- **CONSIGNE 1**
Répondez à ces questions sur l'extrait consacré à la solidarité :
(a) Selon les plus battants, quel est l'enjeu crucial de notre temps ?
(b) Qu'est-ce que la solidarité constitue pour la Fédé, plus encore que de guider ses actions ?
(c) De qui se compose l'équipe dont la Fédé mentionne l'esprit solidaire ?
- **CONSIGNE 2**
Indiquez combien de lignes des enregistrements contiennent la chaîne « icon », en respectant la casse. Donnez seulement ce nombre.

- **EXTRAIT À LIRE**
#####

Solidarité. Le mot aujourd’hui a comme un parfum de désuétude. « Solidarité », ça sent un peu le combat d’arrière-garde, voire celui perdu d’avance. Peut-être parce que notre époque est celle du chacun-pour-soi triomphant diront les plus désabusés. Peut-être parce que l’enjeu crucial de notre temps est celui de l’égalité rétorqueront les plus battants. Peut-être un peu des deux concluront les plus consensuels. Peut-être…
Quoi qu’il en soit, et n’en déplaise à nos contemporains, la solidarité est, a été et sera toujours une valeur cardinale de la Fédé. Plus encore que de guider nos actions, c’est elle qui constitue notre raison d’être. Mieux, notre atout majeur. Comment pourrions-nous en effet être en mesure d’affronter la crise actuelle, et plus que vraisemblablement durable, si nous ne pouvions compter sur la mobilisation et l’esprit solidaire de notre équipe de salariés, bénévoles et d’administrateurs ?

#####

Entrées de pointage de mots et d'éléments
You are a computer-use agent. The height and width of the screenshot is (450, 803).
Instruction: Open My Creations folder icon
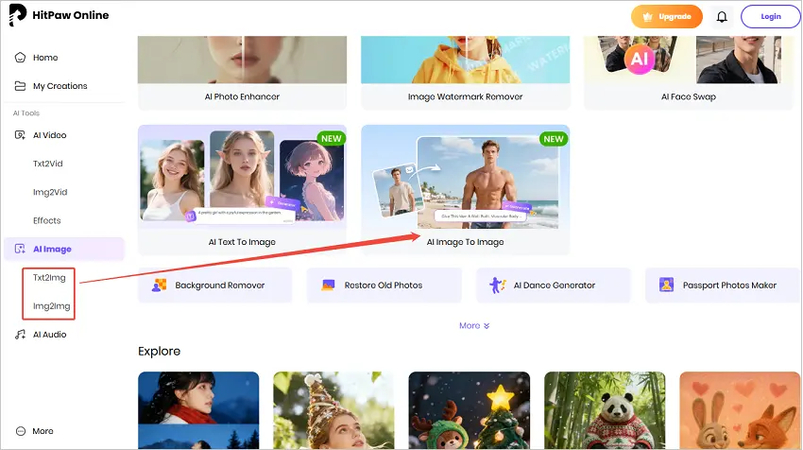20,86
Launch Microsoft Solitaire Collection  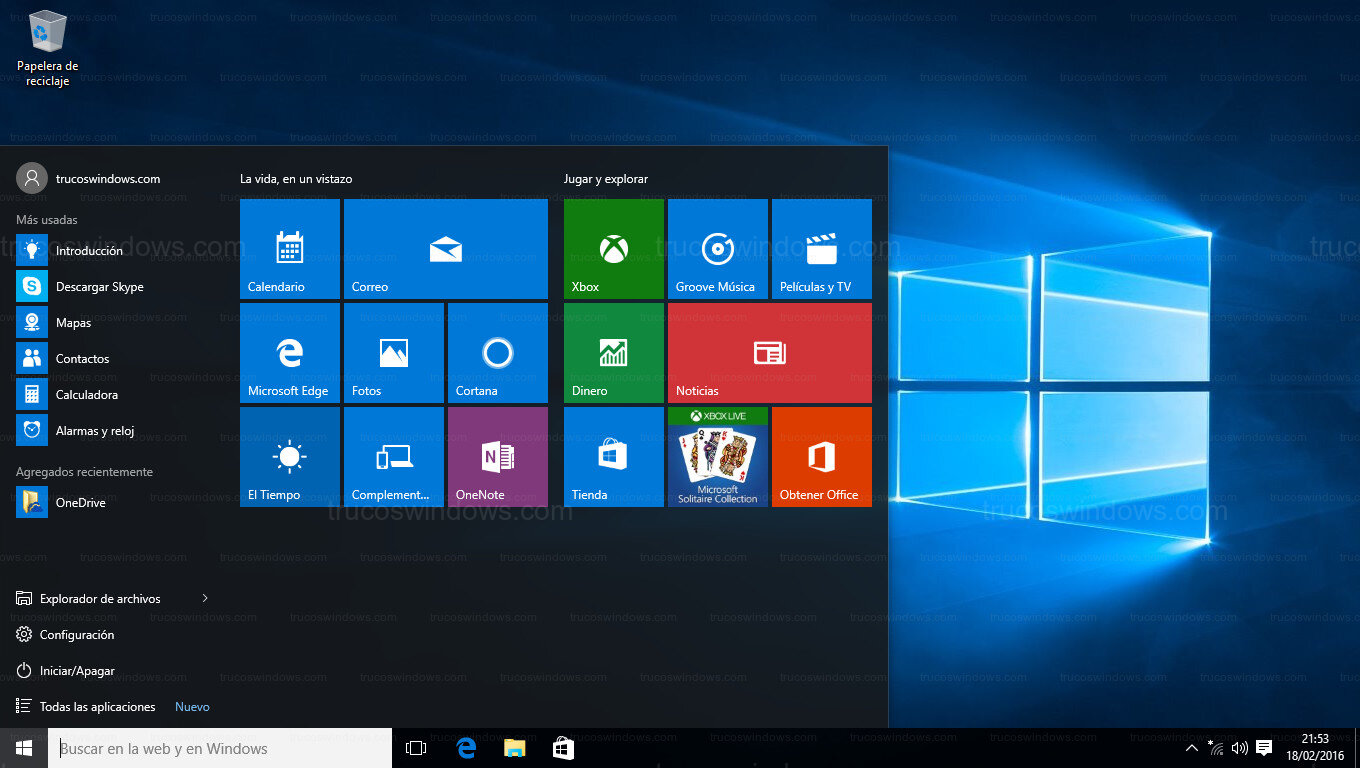[x=717, y=456]
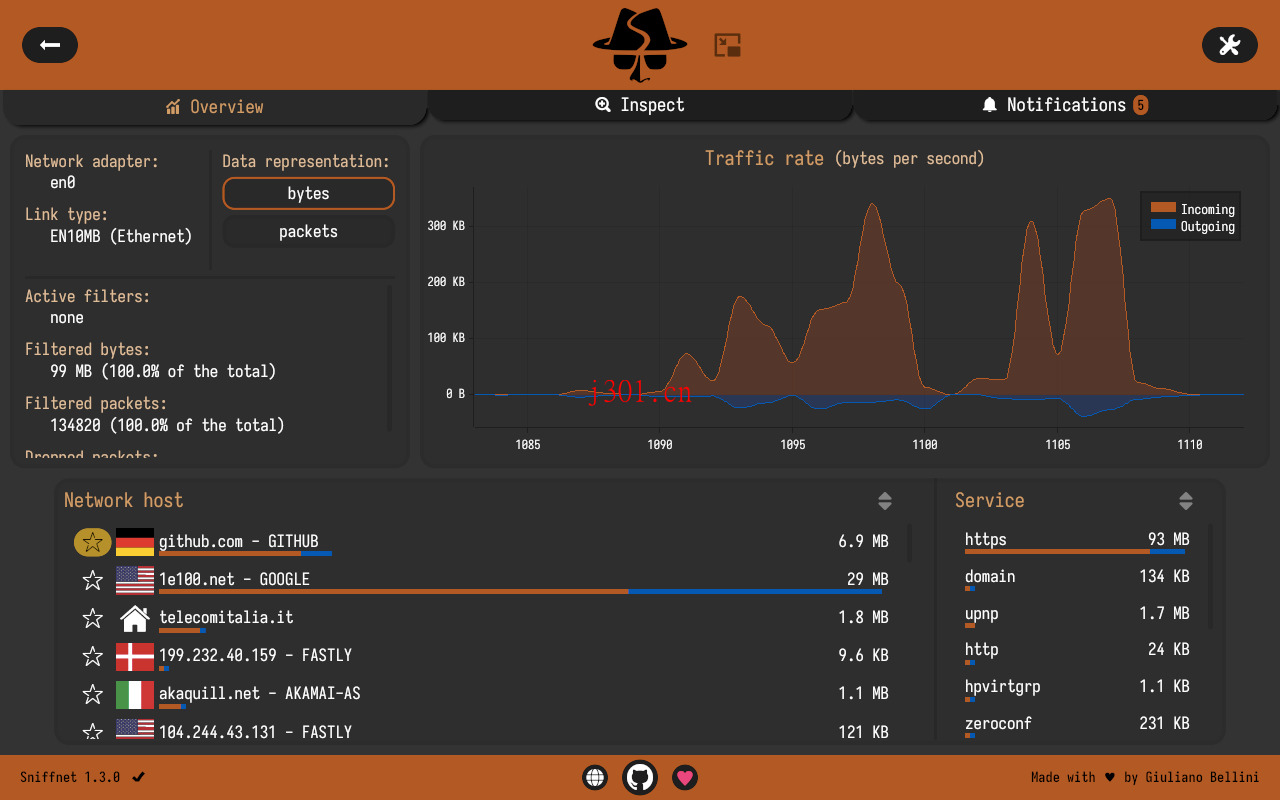The image size is (1280, 800).
Task: Click the back arrow icon
Action: pos(49,44)
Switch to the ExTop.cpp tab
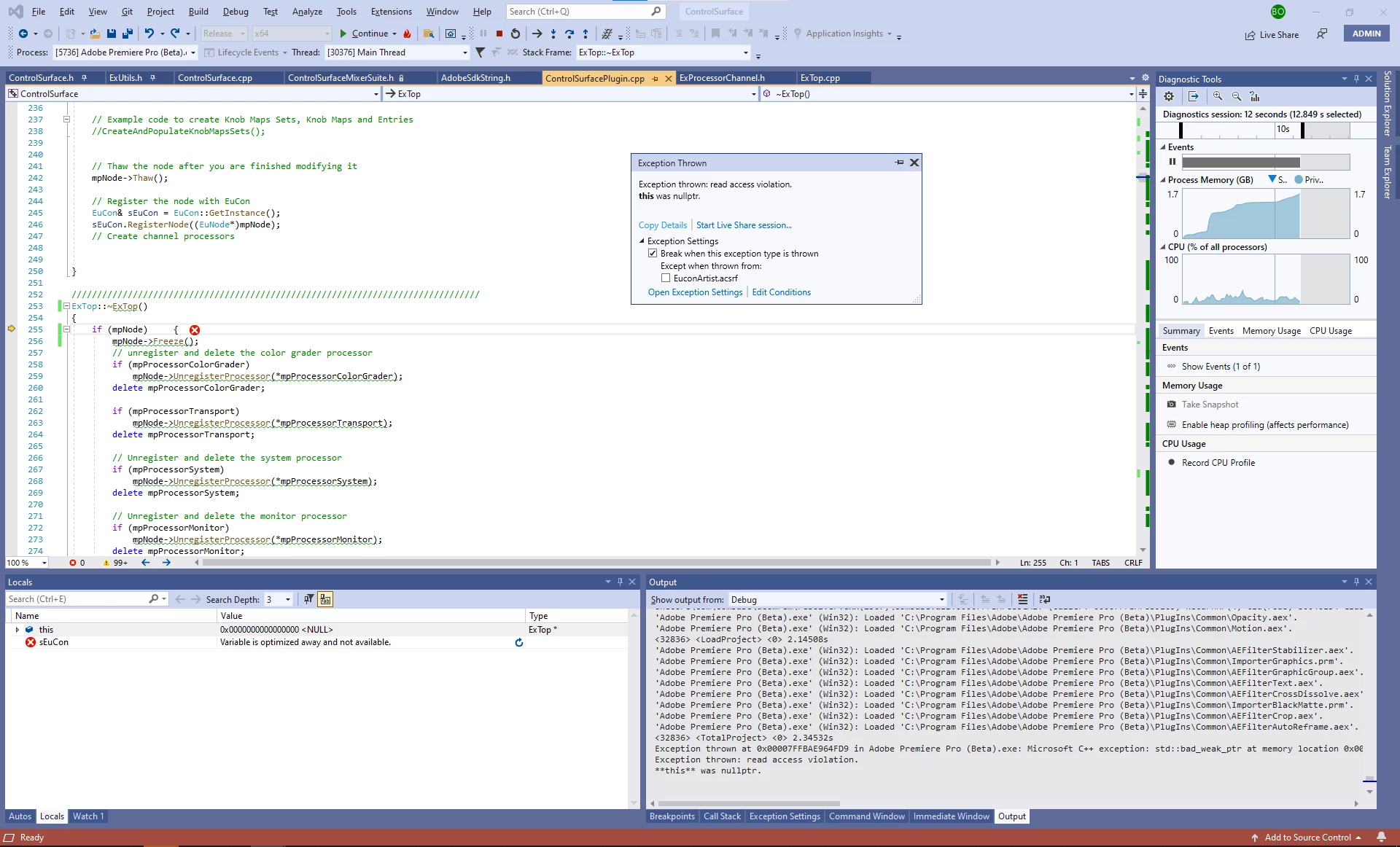Image resolution: width=1400 pixels, height=847 pixels. [820, 78]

#####

- **RÉPONSE COMPLÈTE 1**
(a) L'égalité.
(b) Sa raison d'être.
(c) De salariés, de bénévoles et d'administrateurs.

- **RÉPONSE COMPLÈTE 2**
2